= Collected data =
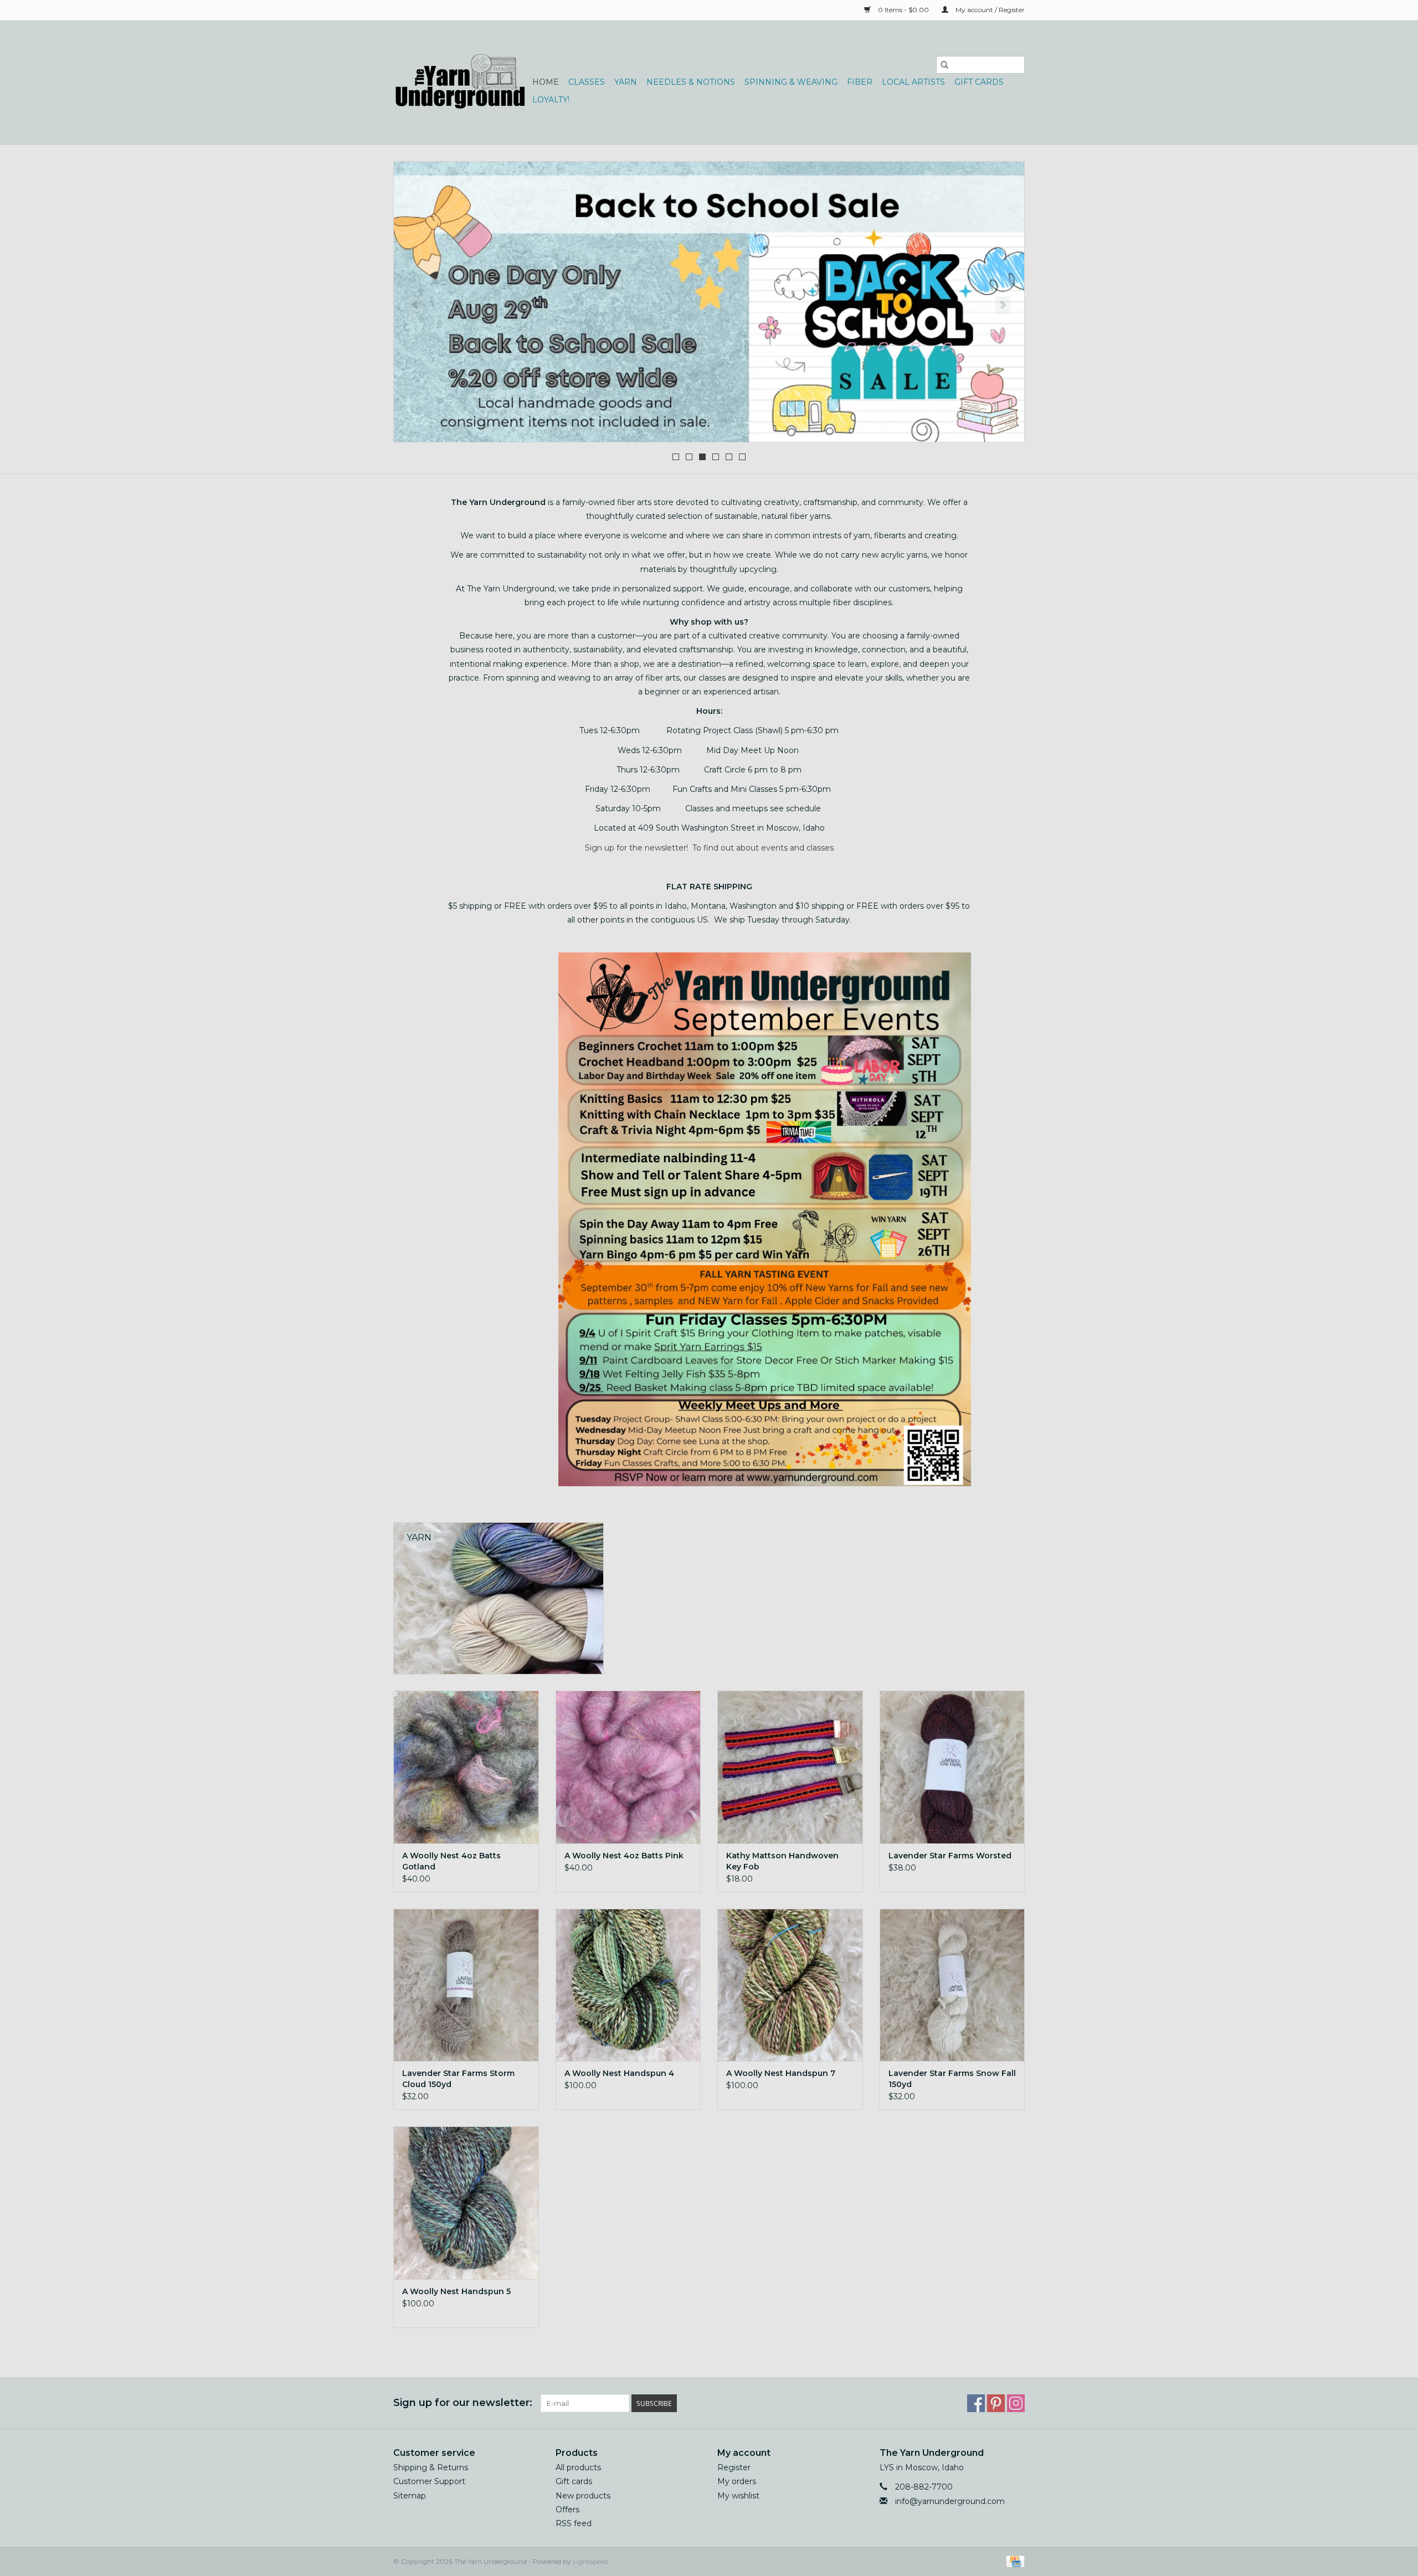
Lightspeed (590, 2561)
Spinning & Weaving (791, 82)
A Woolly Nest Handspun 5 (456, 2291)
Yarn (625, 82)
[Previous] (415, 305)
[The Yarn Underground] (461, 82)
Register (734, 2467)
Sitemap (409, 2496)
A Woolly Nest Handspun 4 (619, 2073)
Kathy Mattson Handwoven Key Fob (782, 1861)
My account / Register (989, 10)
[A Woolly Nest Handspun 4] (628, 1985)
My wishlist (738, 2496)
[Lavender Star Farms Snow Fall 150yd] (952, 1985)
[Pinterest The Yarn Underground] (996, 2403)
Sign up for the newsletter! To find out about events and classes (709, 848)
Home (545, 82)
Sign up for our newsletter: (462, 2403)
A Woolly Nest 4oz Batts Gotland (451, 1861)
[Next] (1002, 305)
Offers (567, 2510)
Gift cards (979, 82)
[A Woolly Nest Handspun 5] (466, 2202)
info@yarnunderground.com (950, 2501)
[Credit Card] (1013, 2561)
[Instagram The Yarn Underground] (1016, 2403)
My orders (736, 2481)
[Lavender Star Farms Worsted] (952, 1767)
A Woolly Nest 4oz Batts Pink (624, 1856)
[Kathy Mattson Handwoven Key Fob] (790, 1767)
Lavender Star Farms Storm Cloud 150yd (458, 2078)
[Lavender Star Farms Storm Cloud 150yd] (466, 1985)
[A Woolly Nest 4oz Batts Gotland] (466, 1767)
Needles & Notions (690, 82)
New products (583, 2496)
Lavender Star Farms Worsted (949, 1856)
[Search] (944, 65)
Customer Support (429, 2481)
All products (578, 2467)
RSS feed (574, 2523)
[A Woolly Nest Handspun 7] (790, 1985)
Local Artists (913, 82)
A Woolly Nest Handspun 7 (780, 2073)
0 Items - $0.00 (903, 10)
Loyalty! (550, 100)
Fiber (859, 82)
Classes (586, 82)
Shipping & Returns (430, 2467)
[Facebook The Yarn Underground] (976, 2403)
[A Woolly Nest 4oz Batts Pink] (628, 1767)
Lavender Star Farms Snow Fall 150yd (952, 2078)
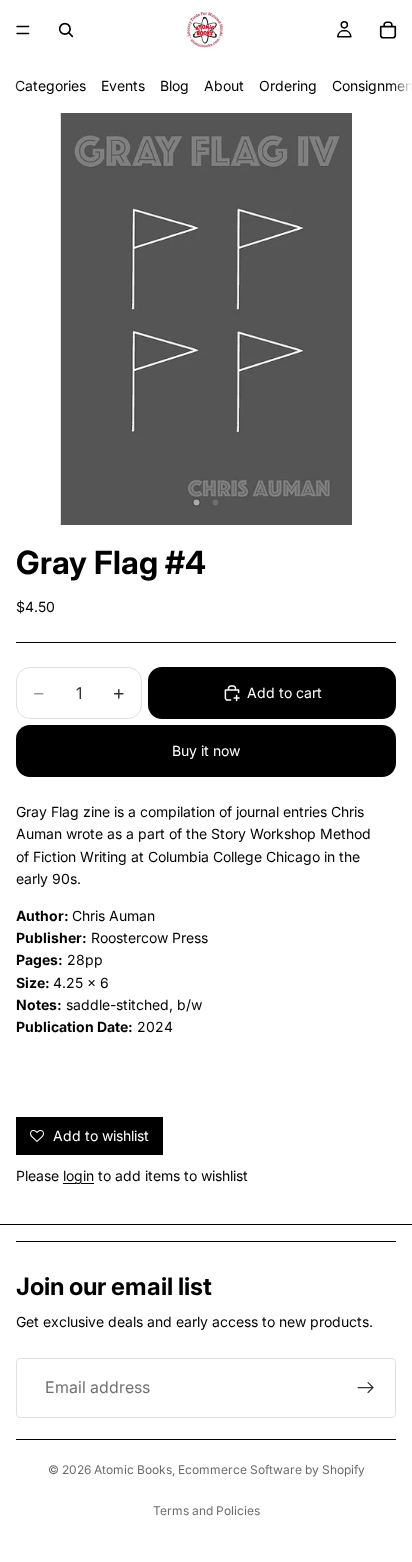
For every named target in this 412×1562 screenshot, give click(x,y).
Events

= Your task =
After dropping the pictures, reproduce exactly the lines from the first line of the entries through the line containing "Lavender Star Farms Storm Cloud 150yd (458, 2078)", both included.

= Solution to this exercise =
Lightspeed (590, 2561)
Spinning & Weaving (791, 82)
A Woolly Nest Handspun 5 (456, 2291)
Yarn (625, 82)
[Previous] (415, 305)
[The Yarn Underground] (461, 82)
Register (734, 2467)
Sitemap (409, 2496)
A Woolly Nest Handspun 4 (619, 2073)
Kathy Mattson Handwoven Key Fob (782, 1861)
My account / Register (989, 10)
[A Woolly Nest Handspun 4] (628, 1985)
My wishlist (738, 2496)
[Lavender Star Farms Snow Fall 150yd] (952, 1985)
[Pinterest The Yarn Underground] (996, 2403)
Sign up for the newsletter! To find out about events and classes (709, 848)
Home (545, 82)
Sign up for our newsletter: (462, 2403)
A Woolly Nest 4oz Batts Gotland (451, 1861)
[Next] (1002, 305)
Offers (567, 2510)
Gift cards (979, 82)
[A Woolly Nest Handspun 5] (466, 2202)
info@yarnunderground.com (950, 2501)
[Credit Card] (1013, 2561)
[Instagram The Yarn Underground] (1016, 2403)
My orders (736, 2481)
[Lavender Star Farms Worsted] (952, 1767)
A Woolly Nest 4oz Batts Pink (624, 1856)
[Kathy Mattson Handwoven Key Fob] (790, 1767)
Lavender Star Farms Storm Cloud 150yd (458, 2078)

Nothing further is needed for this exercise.